◆ DATASET EXTRACT:
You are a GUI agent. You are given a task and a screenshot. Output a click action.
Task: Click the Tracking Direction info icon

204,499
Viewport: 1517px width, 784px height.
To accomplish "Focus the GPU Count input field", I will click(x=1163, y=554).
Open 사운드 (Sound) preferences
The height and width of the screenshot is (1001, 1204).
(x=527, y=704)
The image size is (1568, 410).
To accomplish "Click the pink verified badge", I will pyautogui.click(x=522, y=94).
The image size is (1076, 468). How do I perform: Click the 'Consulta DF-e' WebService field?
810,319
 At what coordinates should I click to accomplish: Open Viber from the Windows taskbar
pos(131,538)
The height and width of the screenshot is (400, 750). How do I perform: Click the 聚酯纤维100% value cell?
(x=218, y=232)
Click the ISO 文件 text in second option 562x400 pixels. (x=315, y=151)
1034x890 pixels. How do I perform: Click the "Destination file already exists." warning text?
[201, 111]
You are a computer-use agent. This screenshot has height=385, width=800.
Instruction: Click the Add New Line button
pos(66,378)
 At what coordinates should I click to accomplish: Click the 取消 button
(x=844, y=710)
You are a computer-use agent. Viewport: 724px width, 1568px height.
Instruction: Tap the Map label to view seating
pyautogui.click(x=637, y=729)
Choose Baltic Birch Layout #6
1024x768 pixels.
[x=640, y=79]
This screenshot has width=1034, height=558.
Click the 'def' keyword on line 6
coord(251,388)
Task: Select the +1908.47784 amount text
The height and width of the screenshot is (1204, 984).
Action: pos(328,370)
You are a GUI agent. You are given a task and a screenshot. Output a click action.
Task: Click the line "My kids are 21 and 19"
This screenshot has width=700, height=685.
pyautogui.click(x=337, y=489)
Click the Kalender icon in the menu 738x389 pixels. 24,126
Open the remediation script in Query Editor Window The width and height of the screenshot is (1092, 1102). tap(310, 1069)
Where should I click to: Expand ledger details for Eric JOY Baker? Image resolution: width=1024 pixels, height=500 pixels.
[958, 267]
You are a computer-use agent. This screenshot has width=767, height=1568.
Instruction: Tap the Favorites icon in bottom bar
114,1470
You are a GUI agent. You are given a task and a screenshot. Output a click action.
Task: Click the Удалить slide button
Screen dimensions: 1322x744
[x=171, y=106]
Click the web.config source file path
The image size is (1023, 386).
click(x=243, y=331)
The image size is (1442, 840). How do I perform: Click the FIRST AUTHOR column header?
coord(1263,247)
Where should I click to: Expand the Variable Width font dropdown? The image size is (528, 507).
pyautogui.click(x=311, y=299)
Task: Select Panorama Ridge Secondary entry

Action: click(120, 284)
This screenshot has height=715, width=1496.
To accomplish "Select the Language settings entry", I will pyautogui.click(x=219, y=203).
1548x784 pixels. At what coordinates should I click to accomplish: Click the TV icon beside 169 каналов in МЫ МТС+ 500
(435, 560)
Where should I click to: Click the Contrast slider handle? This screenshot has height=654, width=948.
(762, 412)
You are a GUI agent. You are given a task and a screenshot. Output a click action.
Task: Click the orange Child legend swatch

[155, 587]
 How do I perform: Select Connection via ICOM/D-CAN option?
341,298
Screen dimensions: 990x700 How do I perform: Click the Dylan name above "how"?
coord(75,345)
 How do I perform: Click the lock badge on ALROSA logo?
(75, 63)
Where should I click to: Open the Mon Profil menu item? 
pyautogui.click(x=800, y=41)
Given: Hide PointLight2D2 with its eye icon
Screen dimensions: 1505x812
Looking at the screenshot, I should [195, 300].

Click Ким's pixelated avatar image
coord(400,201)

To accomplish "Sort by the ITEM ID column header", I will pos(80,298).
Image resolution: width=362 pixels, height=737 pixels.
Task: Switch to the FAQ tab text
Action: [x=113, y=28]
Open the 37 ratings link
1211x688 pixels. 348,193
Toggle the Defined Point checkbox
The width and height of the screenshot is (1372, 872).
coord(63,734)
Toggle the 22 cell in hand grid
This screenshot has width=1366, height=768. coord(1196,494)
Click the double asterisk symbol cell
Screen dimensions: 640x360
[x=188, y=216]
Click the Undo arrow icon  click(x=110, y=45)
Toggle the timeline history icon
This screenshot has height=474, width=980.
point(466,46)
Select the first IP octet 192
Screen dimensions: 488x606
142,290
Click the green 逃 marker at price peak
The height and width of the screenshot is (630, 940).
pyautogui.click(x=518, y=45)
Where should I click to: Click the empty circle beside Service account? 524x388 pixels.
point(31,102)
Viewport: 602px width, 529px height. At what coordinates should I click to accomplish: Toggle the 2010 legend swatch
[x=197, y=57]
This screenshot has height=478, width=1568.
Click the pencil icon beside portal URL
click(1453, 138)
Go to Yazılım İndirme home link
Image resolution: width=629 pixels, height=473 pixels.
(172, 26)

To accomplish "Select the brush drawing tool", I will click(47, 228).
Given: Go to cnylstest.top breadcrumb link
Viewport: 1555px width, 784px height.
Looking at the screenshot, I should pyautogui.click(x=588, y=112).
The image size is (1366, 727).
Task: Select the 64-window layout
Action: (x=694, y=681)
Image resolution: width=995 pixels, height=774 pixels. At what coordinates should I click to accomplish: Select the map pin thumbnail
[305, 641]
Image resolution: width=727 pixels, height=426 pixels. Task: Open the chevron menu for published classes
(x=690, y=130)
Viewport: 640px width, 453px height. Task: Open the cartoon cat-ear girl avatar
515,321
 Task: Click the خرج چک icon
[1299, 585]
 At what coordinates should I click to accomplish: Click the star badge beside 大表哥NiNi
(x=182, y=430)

◆ THE PROBLEM:
Set down the lines of the listing above verbatim, first line through the line containing "Open the remediation", inclusive; add no other lines.

◆ ANSWER TO THE EXERCISE:
You are a GUI agent. You are given a task and a screenshot. Output a click action.
Task: Click the Tracking Direction info icon

204,499
Viewport: 1517px width, 784px height.
To accomplish "Focus the GPU Count input field", I will click(x=1163, y=554).
Open 사운드 (Sound) preferences
The height and width of the screenshot is (1001, 1204).
(x=527, y=704)
The image size is (1568, 410).
To accomplish "Click the pink verified badge", I will pyautogui.click(x=522, y=94).
The image size is (1076, 468). How do I perform: Click the 'Consulta DF-e' WebService field?
810,319
 At what coordinates should I click to accomplish: Open Viber from the Windows taskbar
pos(131,538)
The height and width of the screenshot is (400, 750). How do I perform: Click the 聚酯纤维100% value cell?
(x=218, y=232)
Click the ISO 文件 text in second option 562x400 pixels. (x=315, y=151)
1034x890 pixels. How do I perform: Click the "Destination file already exists." warning text?
[201, 111]
You are a computer-use agent. This screenshot has height=385, width=800.
Instruction: Click the Add New Line button
pos(66,378)
 At what coordinates should I click to accomplish: Click the 取消 button
(x=844, y=710)
You are a computer-use agent. Viewport: 724px width, 1568px height.
Instruction: Tap the Map label to view seating
pyautogui.click(x=637, y=729)
Choose Baltic Birch Layout #6
1024x768 pixels.
[x=640, y=79]
This screenshot has width=1034, height=558.
Click the 'def' keyword on line 6
coord(251,388)
Task: Select the +1908.47784 amount text
The height and width of the screenshot is (1204, 984).
Action: pos(328,370)
You are a GUI agent. You are given a task and a screenshot. Output a click action.
Task: Click the line "My kids are 21 and 19"
This screenshot has width=700, height=685.
pyautogui.click(x=337, y=489)
Click the Kalender icon in the menu 738x389 pixels. 24,126
Open the remediation script in Query Editor Window The width and height of the screenshot is (1092, 1102). tap(310, 1069)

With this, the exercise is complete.